Access Groups \u00b7 mutation deleteRole. Variables: id. Example variables: {\
AI agents call delete_role to permanently remove resources in ReliaQuest GreyMatter MCP Server — typically in cleanup and lifecycle workflows. It does its job in a single call, and there is no undo.
The 'delete_role' tool permanently removes an access control role from the system. This is a destructive operation that cannot be easily undone and affects system security posture by removing user permission structures.
From the tool's definition Tool name 'delete_role' with mutation operation on access control. The description explicitly states 'mutation deleteRole' indicating an irreversible deletion operation in the access control domain.
Attacks that exploit this kind of access
Access Groups \u00b7 mutation deleteRole. Variables: id. Example variables: {\. It is categorised as a Destructive tool in the ReliaQuest GreyMatter MCP Server MCP Server, which means it can permanently delete or destroy data. Block by default and require explicit approval.
Register the ReliaQuest GreyMatter MCP Server MCP server in PolicyLayer and add a rule for delete_role: allow, deny, rate-limit, or require approval. Point your MCP client at the PolicyLayer proxy URL and the rule is enforced on every call, before it reaches ReliaQuest GreyMatter MCP Server. Nothing to install.

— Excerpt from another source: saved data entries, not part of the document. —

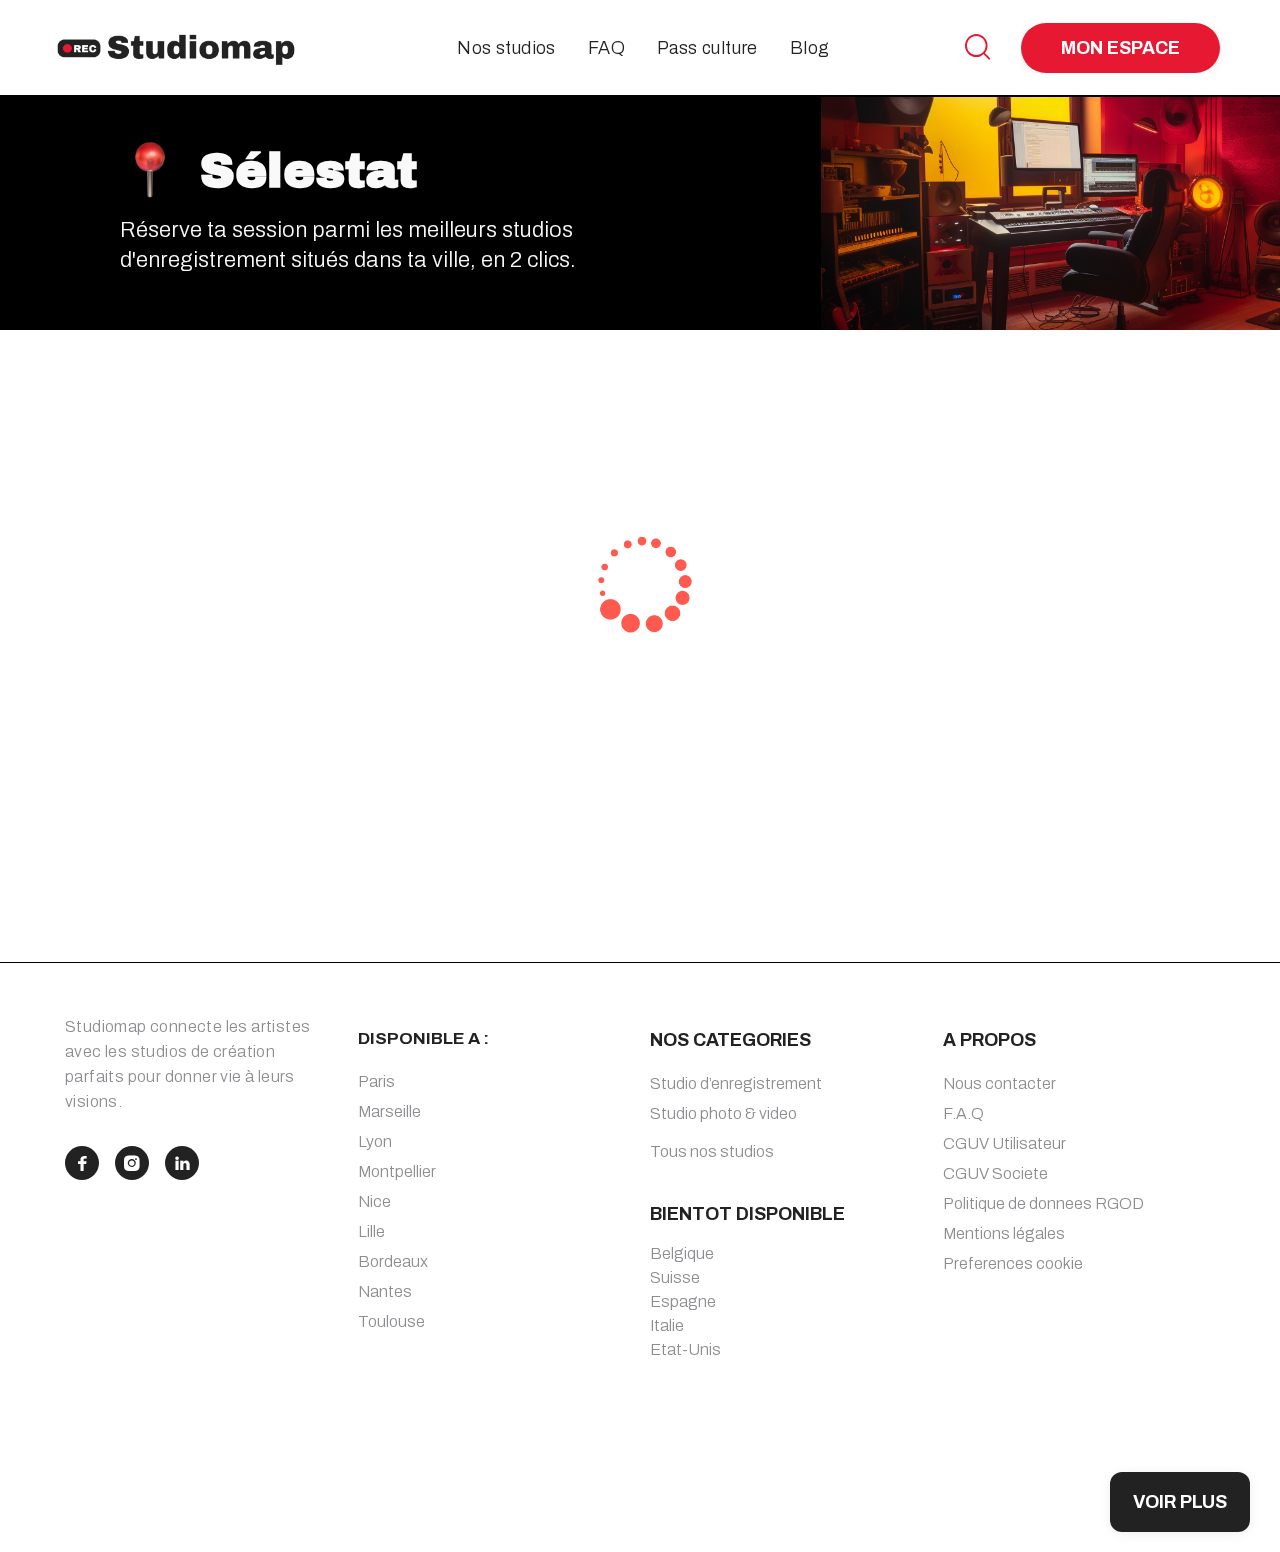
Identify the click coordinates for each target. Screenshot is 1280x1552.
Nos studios (506, 48)
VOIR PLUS (1180, 1502)
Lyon (375, 1141)
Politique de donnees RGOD (1043, 1203)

delete_role is a Destructive tool with critical risk. Critical-risk tools should be blocked by default and only enabled with explicit human approval.
Yes. Add a rate_limit block to the delete_role rule in your PolicyLayer policy. For example, setting max: 10 and window: 60 limits the tool to 10 calls per minute. Rate limits are tracked per agent session and reset automatically.
Set action: deny in the PolicyLayer policy for delete_role. The AI agent will receive a policy violation error and cannot call the tool. You can also include a reason field to explain why the tool is blocked.
delete_role is provided by the ReliaQuest GreyMatter MCP Server MCP server (space-c0wboy/reliaquest-greymatter-mcp-server). PolicyLayer sits as a proxy in front of this server to enforce policies before tool calls reach the server.
Every MCP server has a record like this.
Type a name, get the same breakdown: verified identity, auth posture, risk grade, capabilities, recommended policy.